Audit-only detectors

These detect “stupid behavior” patterns not (yet) enforced in real time. They run only during the audit and never block a live tool call.
DetectorWhat it counts
redundant-cd-cwdBash commands starting with cd <cwd> && … even though commands already run in cwd.
prefer-edit-over-read-catcat/head/tail/less/more on a single source file — use the Read tool.
prefer-edit-over-sed-awksed -i / awk … > file in-place edits — use the Edit tool.
prefer-write-over-heredocHeredoc / multi-line echo > file writing files — use the Write tool.
sleep-polling-loopLong sleep N (≥ 30s) or while …; sleep …; done polling loops.
find-from-rootfind /, find /home, find /usr, etc. — scope to cwd instead.
git-commit-no-verifygit commit … --no-verify / -n, skipping hooks.
reread-after-editRead of a file that was just Edit/Write in the same session.

Caches

  • Per-transcript cache at ~/.failproofai/cache/audit/<sha1>.json keyed by (mtime, size, engineVersion, detectorVersion) — invalidates automatically when the transcript or the policy/detector code changes. Each entry also stores a cachedAt timestamp as TTL metadata (not part of the cache key); entries older than 7 days are rejected on read so long-lived results don’t outlive evolving detector intent.
  • Whole-result cache at ~/.failproofai/audit-dashboard.json (mode 0600). Lets the dashboard render instantly on navigation without re-running. Also rejected on read past the 7-day TTL/audit then falls through to its empty state and prompts a fresh run. Click [ re-audit now ] near the bottom of the report to refresh — re-audit sends noCache: true, so it bypasses the per-transcript cache and re-scans every transcript instead of returning the cached result; the run streams progress via a sticky top strip and swaps the result in place on success (no page reload; a failed re-audit keeps the previous report).

Notes

  • No mutation.
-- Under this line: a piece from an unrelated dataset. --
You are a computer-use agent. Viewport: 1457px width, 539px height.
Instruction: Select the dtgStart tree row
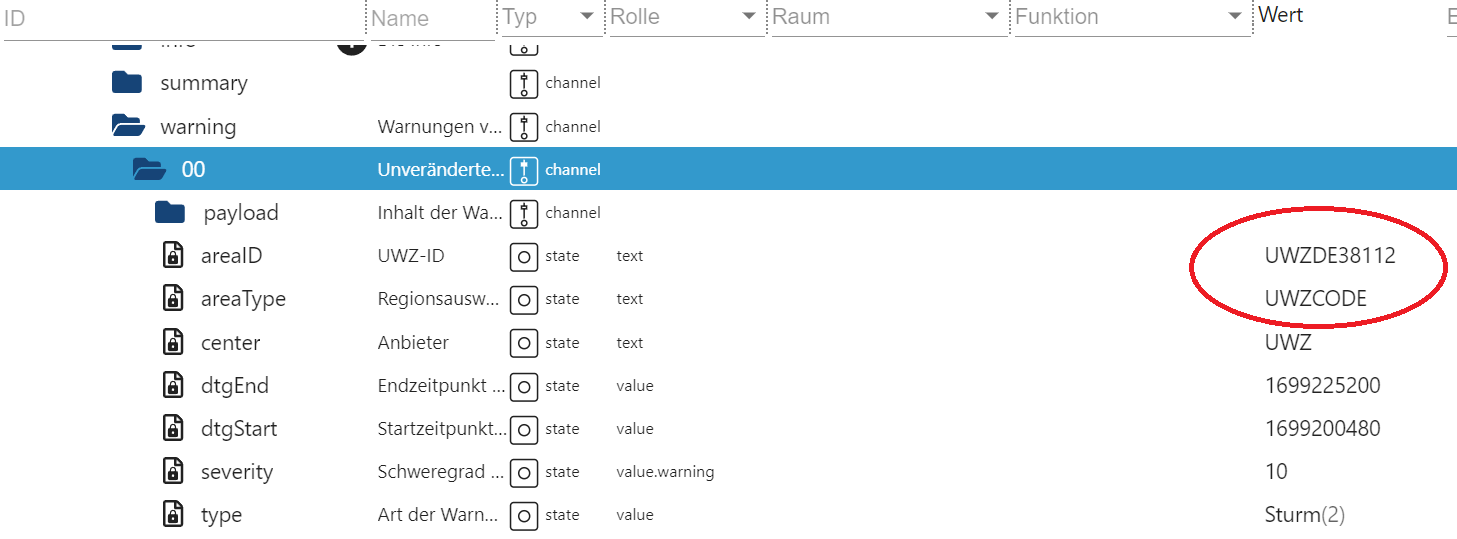click(x=239, y=429)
The audit replays in read-only mode. warn-repeated-tool-calls is skipped because its per-session sidecar would otherwise be modified.
  • Workflow policies skipped. require-*-before-stop policies fire only on Stop events and execSync against the live git state — they have no meaningful “what would have happened in 2025” interpretation, so they don’t appear in audit counts.
  • Custom policies skipped. User-supplied custom hooks are not replayed (they may have changed since the original session).